Below this line are records; write out exactly the lines from the one containing "This screenshot has" through the one containing "Open the Mentions légales link", with the pictures left out.

### INPUT MATERIAL
━━━━━━━━━━
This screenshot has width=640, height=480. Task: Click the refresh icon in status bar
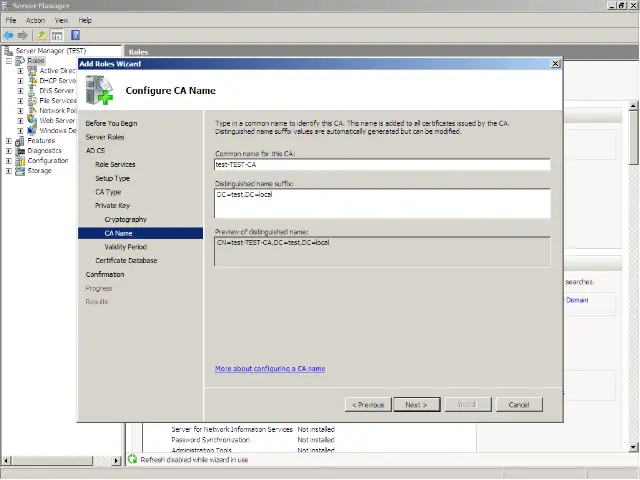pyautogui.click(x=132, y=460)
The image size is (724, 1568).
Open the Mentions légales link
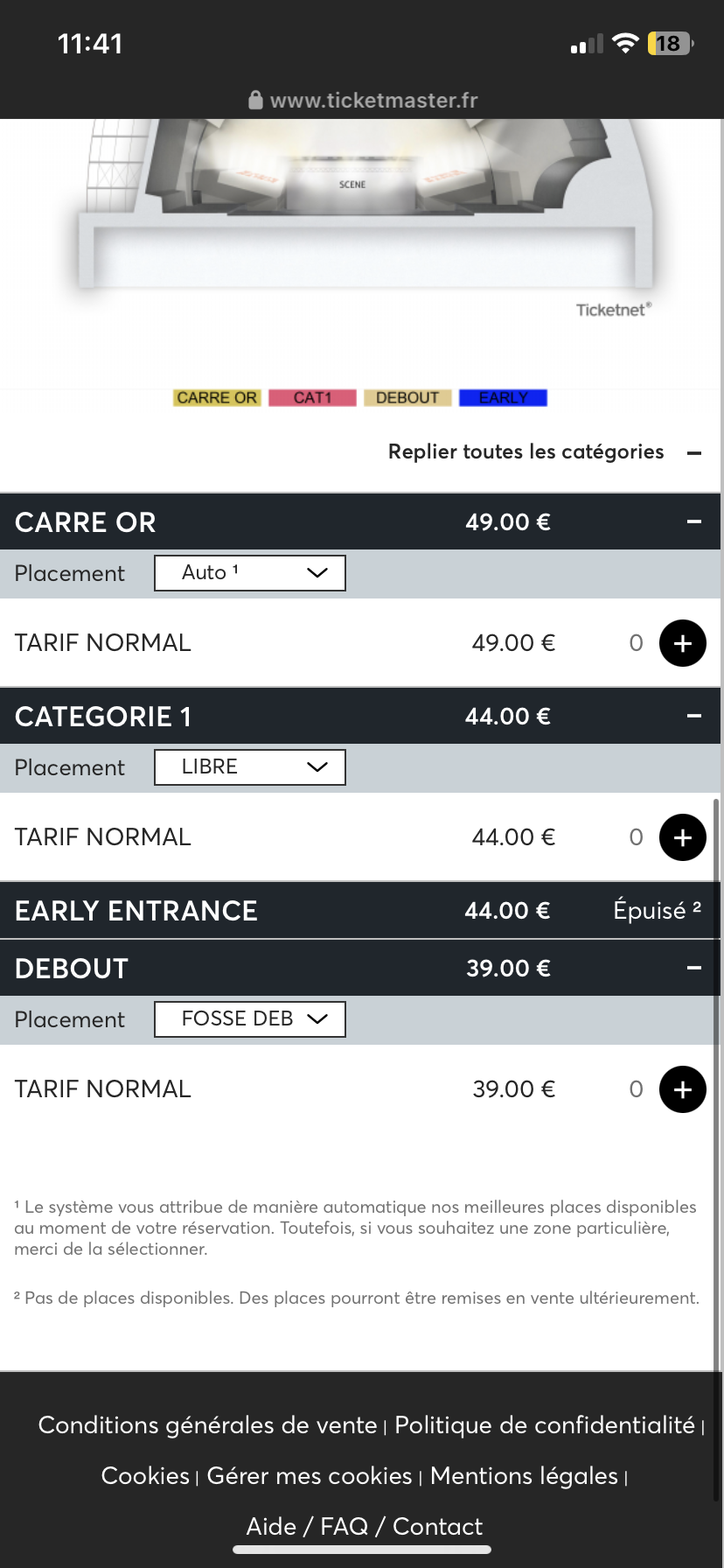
━━━━━━━━━━
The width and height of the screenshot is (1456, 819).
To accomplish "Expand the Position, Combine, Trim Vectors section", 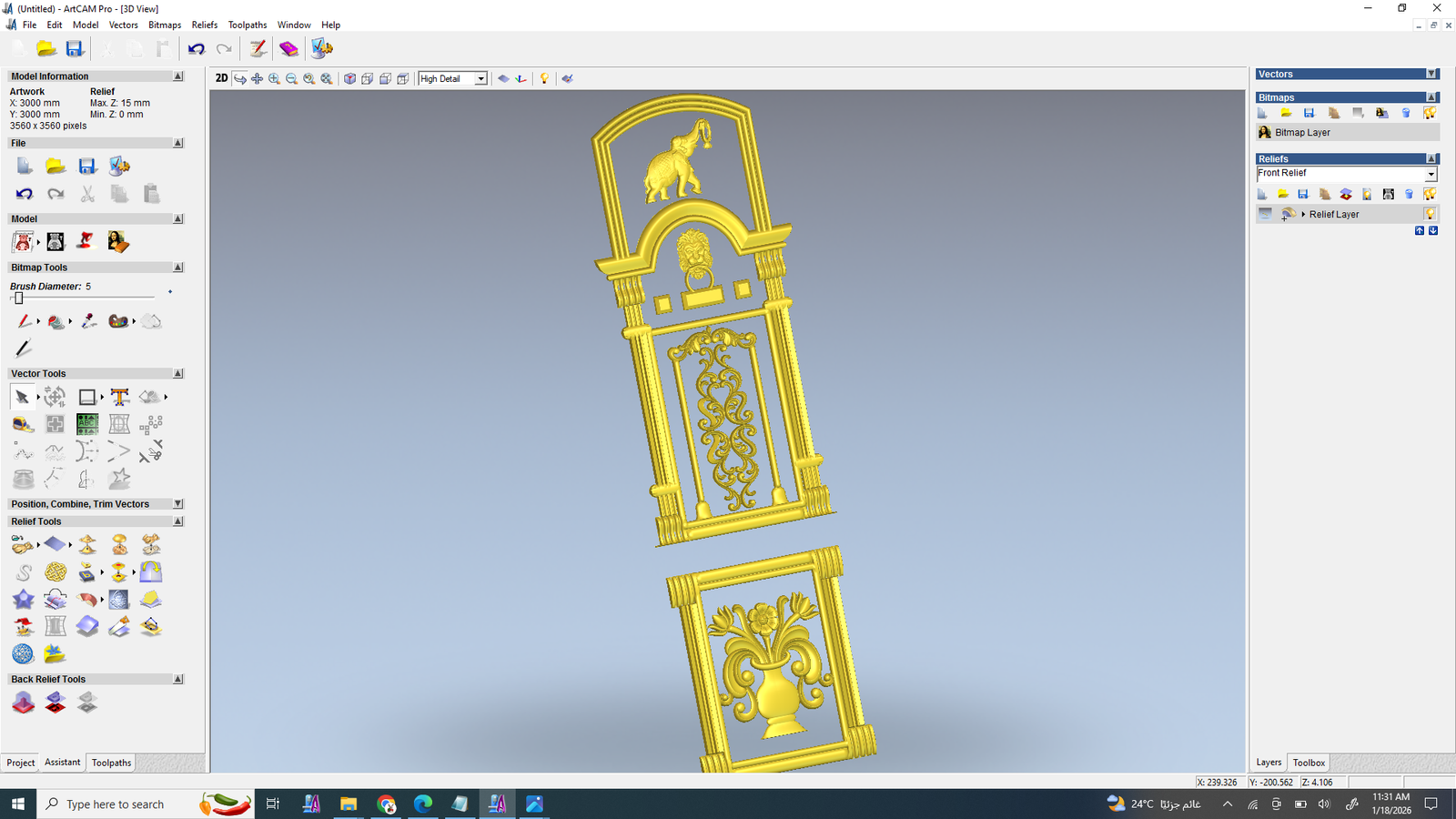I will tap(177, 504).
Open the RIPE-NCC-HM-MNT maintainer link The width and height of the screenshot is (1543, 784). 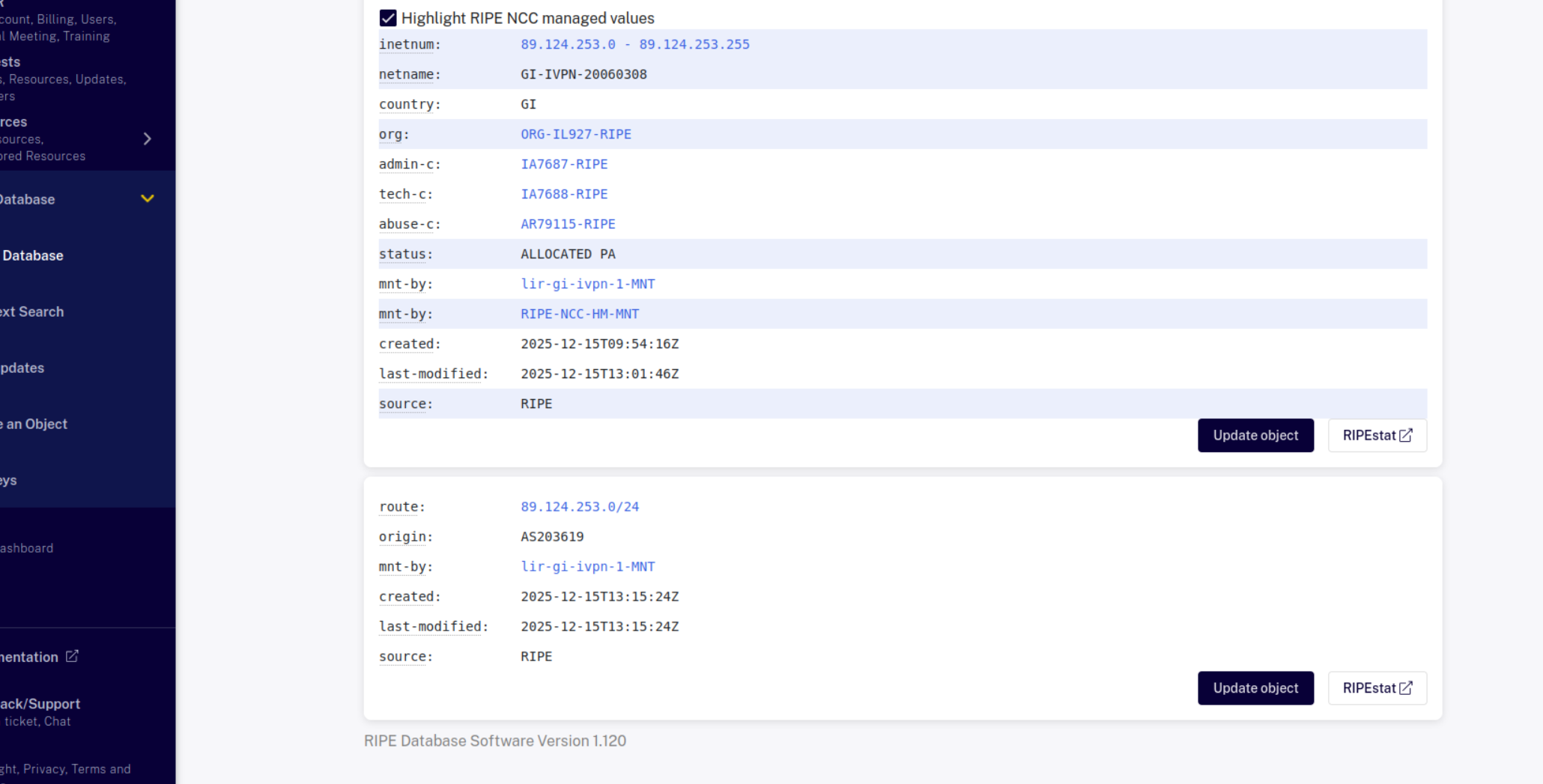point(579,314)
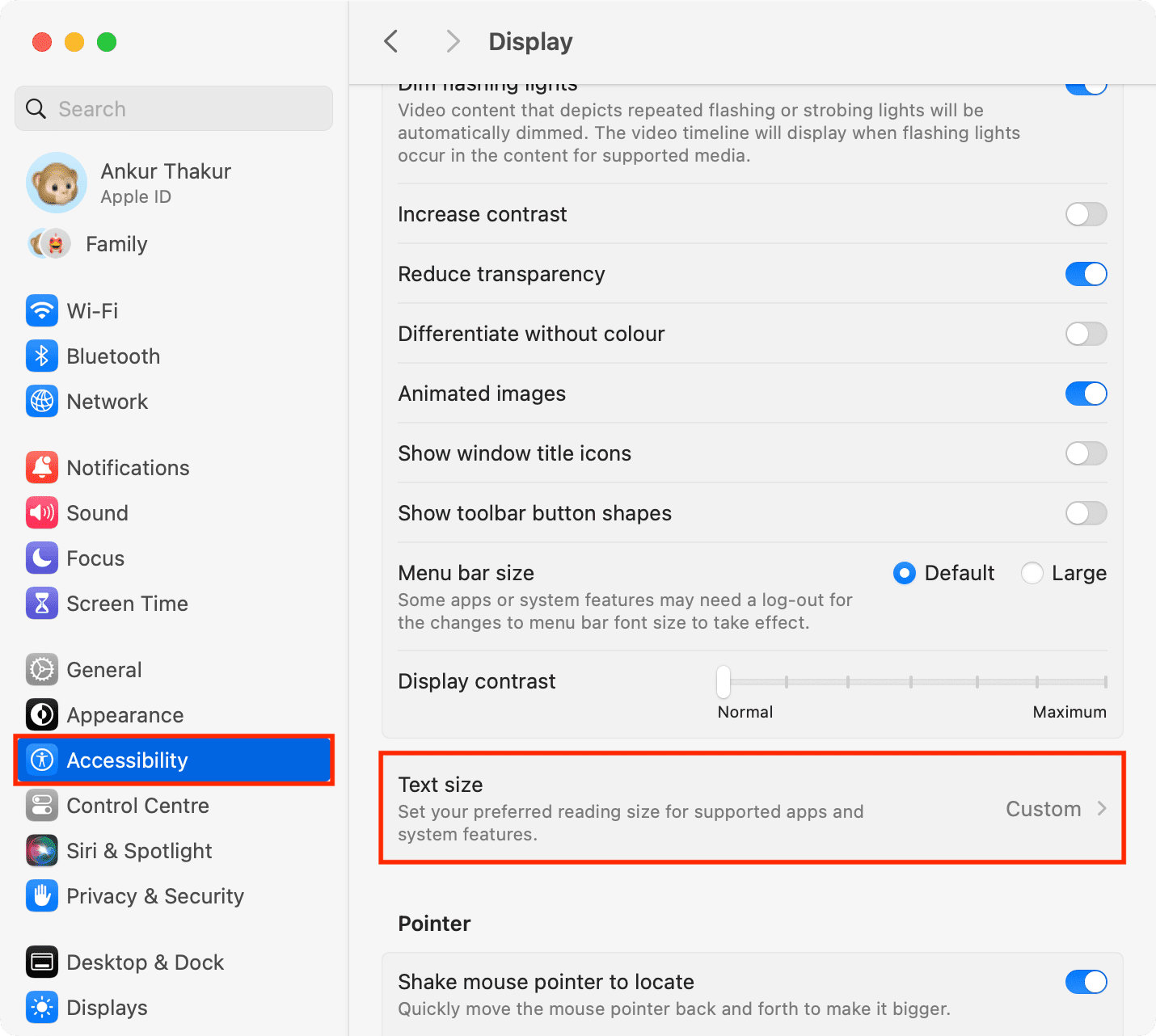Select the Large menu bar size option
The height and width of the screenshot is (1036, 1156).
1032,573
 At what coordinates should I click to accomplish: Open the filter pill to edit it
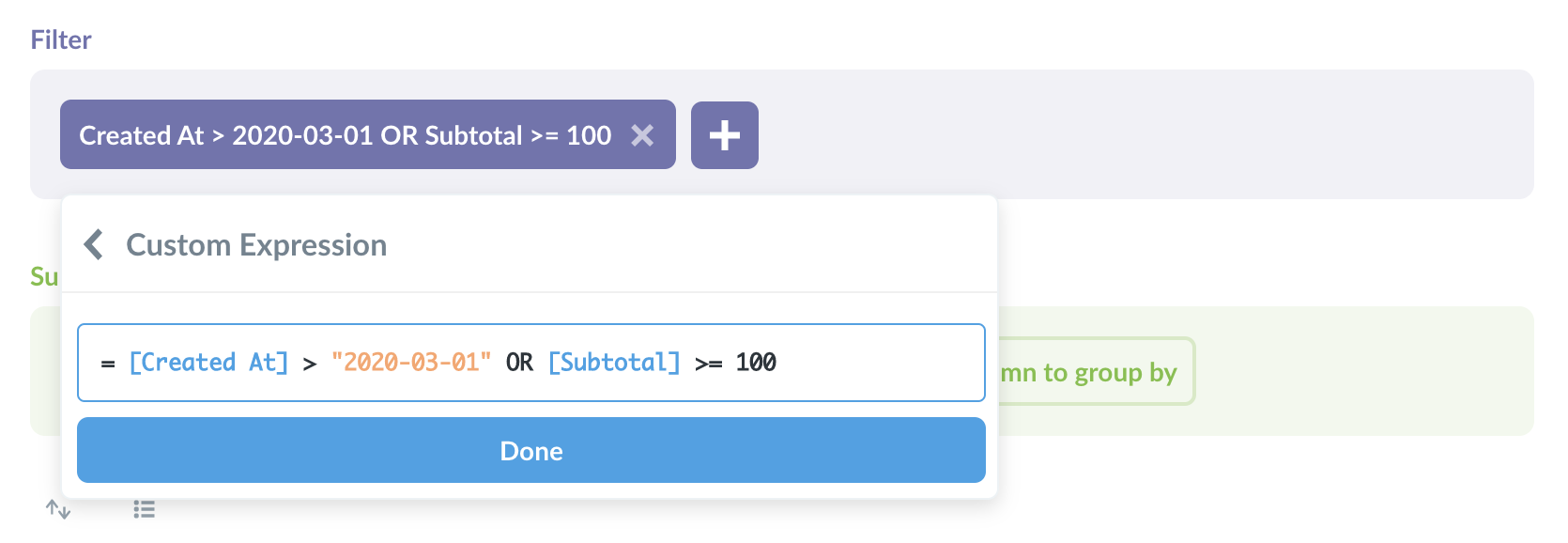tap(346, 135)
━━━━━━━━━━
### FINISHED EXERCISE
This screenshot has width=640, height=480. Task: Click the refresh icon in status bar
pyautogui.click(x=132, y=460)
The image size is (724, 1568).
Open the Mentions légales link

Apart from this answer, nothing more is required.